▸ **Stated exercise**: Copy out, word for word, the part of the data that opens with the line containing "Click the truncated '(se' caption ending" and runs to the end of the data, leaving out the pictures.

▸ **Given information**:
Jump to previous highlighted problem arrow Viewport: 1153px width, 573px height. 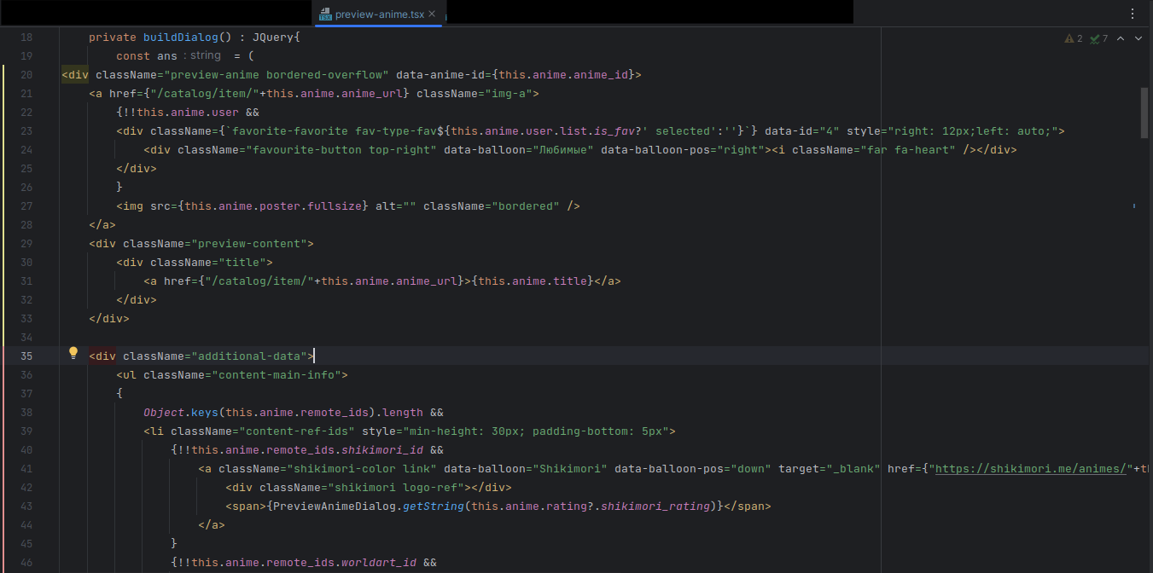pyautogui.click(x=1121, y=38)
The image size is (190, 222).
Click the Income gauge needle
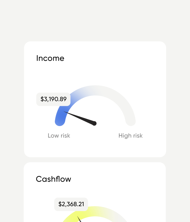click(x=81, y=118)
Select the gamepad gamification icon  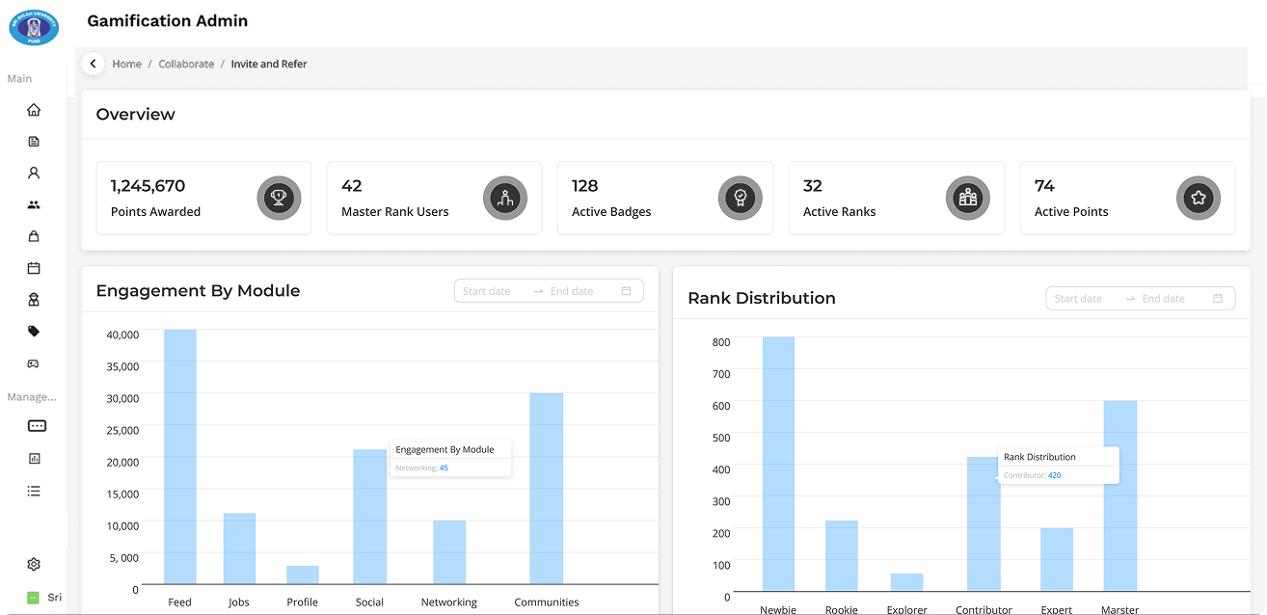[x=34, y=363]

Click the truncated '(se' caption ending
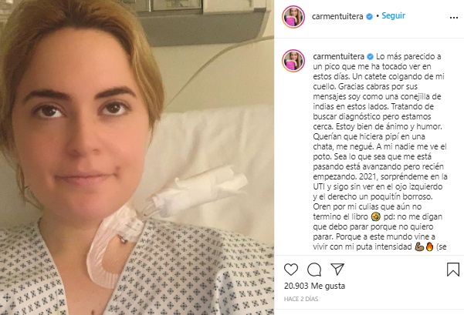pyautogui.click(x=442, y=246)
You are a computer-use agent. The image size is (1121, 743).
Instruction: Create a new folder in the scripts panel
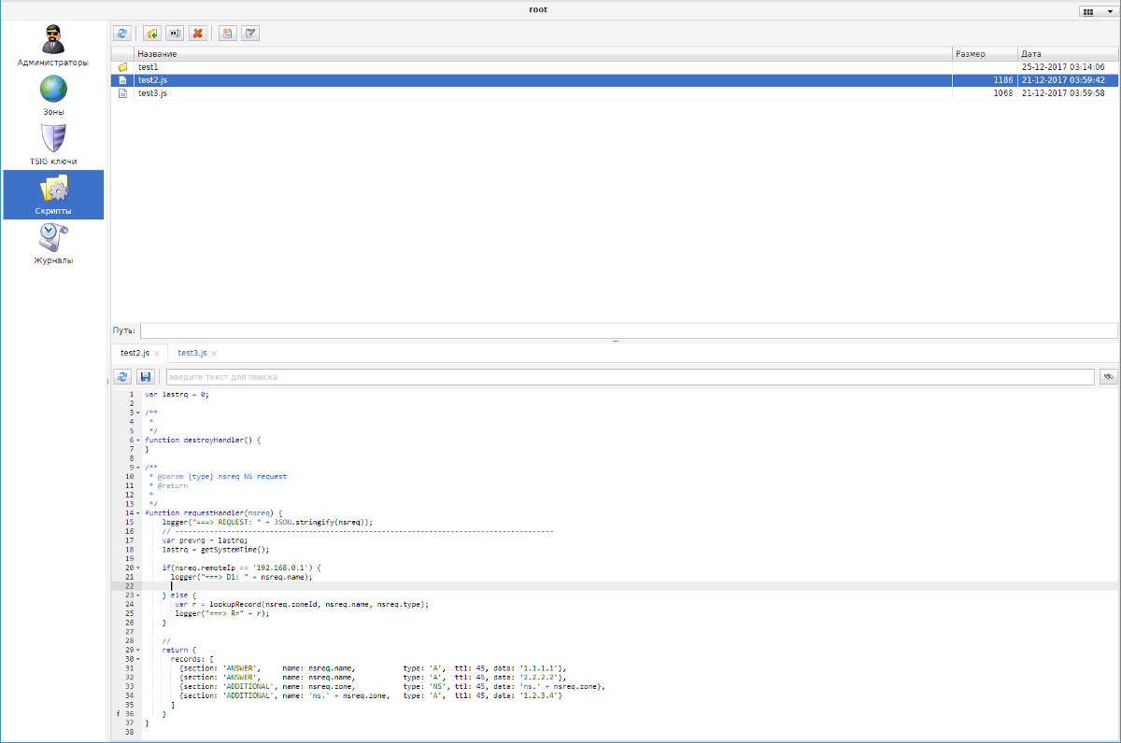[151, 33]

▸ **Exercise solution**:
Click the truncated '(se' caption ending
pyautogui.click(x=442, y=246)
You are a computer-use agent. The image size is (1121, 743).
Instruction: Create a new folder in the scripts panel
[151, 33]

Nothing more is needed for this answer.